Sunday, May 31, 2026

AI maps brain waste-clearing flow, revealing two speeds tied to deep sleep

Amazing stuff!

"When a person goes into deep sleep, water like fluid circulates around the brain, washing away metabolic waste that is linked to diseases such as Alzheimer's. This process, known as the glymphatic system, was first described in 2012  ...

In a new study ... they outline how they used physics-informed artificial intelligence to determine fluid flow velocities from magnetic resonance imaging (MRI) data. Using videos of dye spreading across brain tissue over time, the neural networks the researchers built were able to deduce how fast the fluid flows and how permeable the brain tissue is.

The results showed that there are two main ways that the glymphatic system washes away particles in the brain, such as the amyloid beta proteins linked to Alzheimer's disease, and one of these ways is much faster than the other.
The fast flow of the glymphatic system's waterlike fluid moves at a few microns per second around the brain's open regions such as the surface between the skull and the brain, while
the slower flow of the waterlike fluid trickles through the brain's deep tissue at a rate about 50 times slower. ..."

"... they outline how they used physics-informed AI to determine fluid flow velocities from magnetic resonance imaging (MRI) data.

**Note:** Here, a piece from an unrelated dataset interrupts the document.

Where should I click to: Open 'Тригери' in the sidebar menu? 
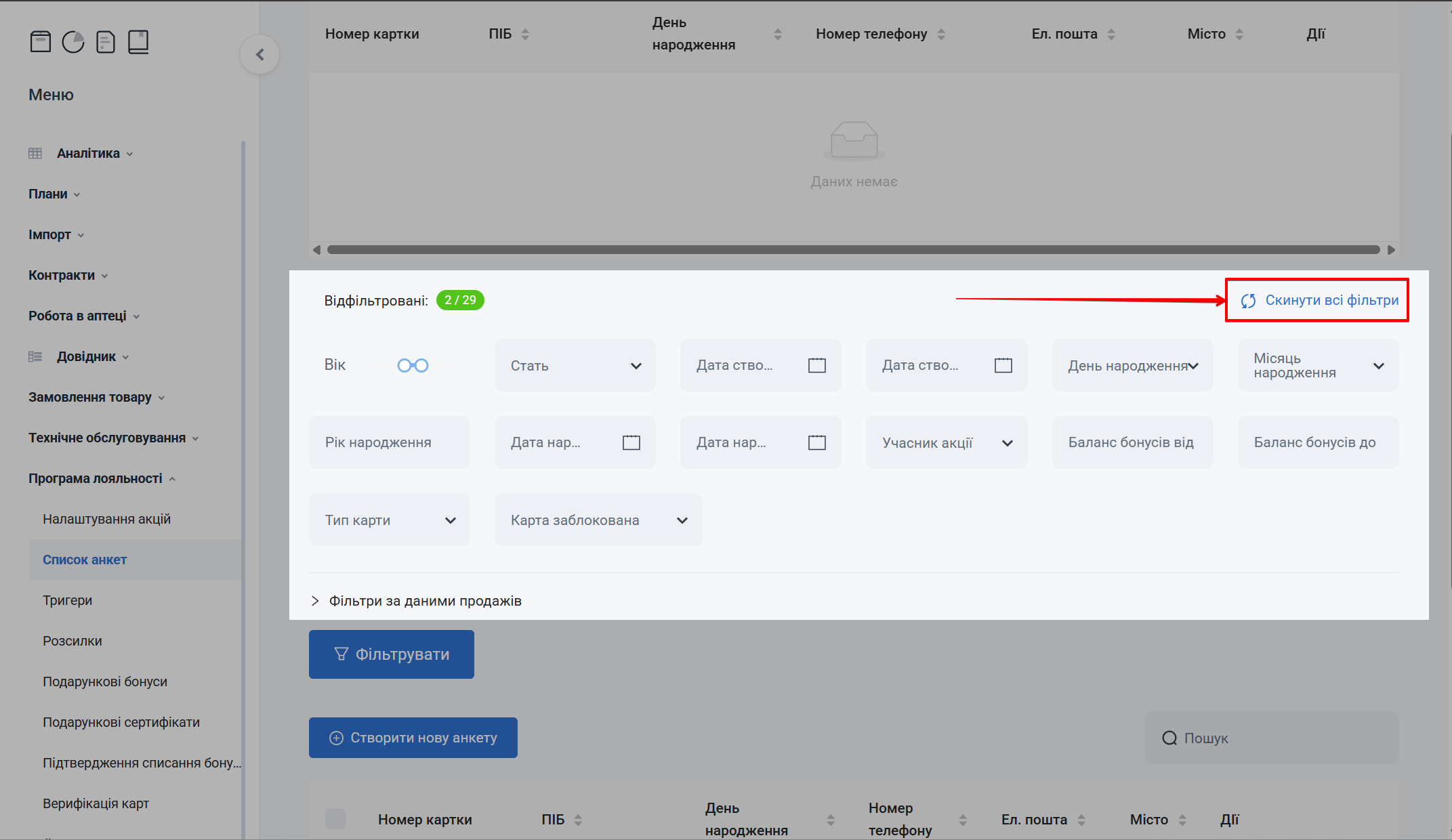click(x=68, y=600)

Using videos of dye spreading across brain tissue over time, the neural networks the researchers built were able to deduce how fast the fluid flows and how permeable the brain tissue is. ..."

From the abstract:
"The circulation of cerebrospinal and interstitial fluid plays a vital role in clearing metabolic waste from the brain, and its disruption has been linked to neurological disorders.
However, directly measuring brain-wide fluid transport, especially in the deep brain, has remained elusive.
Here, we introduce magnetic resonance artificial intelligence velocimetry (MR-AIV), a framework featuring a specialized physics-informed architecture and optimization method that reconstructs three-dimensional fluid velocity fields from dynamic contrast-enhanced magnetic resonance imaging (DCE-MRI).
MR-AIV unveils brain-wide velocity maps while providing estimates of tissue permeability and pressure fields, quantities inaccessible to other methods.
Applied to the brain, MR-AIV reveals a functional landscape of interstitial and perivascular flow, quantitatively distinguishing slow diffusion-driven transport [∼0.1 micrometers per second (μm/s)] from rapid advective flow (∼3 μm/s).
This approach enables new investigations into brain clearance mechanisms and fluid dynamics in health and disease, with broad potential applications to other porous medium systems, from geophysics to tissue mechanics."

AI maps brain waste-clearing flow, revealing two speeds tied to deep sleep

AI reveals how the brain clears harmful waste (original news release) "The new approach combines MRI scans and AI tools to measure fluid flow linked to diseases such as Alzheimer’s."



Fig. 1. The MR-AIV inferred velocity magnitude is similar across mice.


Fig. 4. MR-AIV reveals anatomically distinct flow regimes and permeability distributions.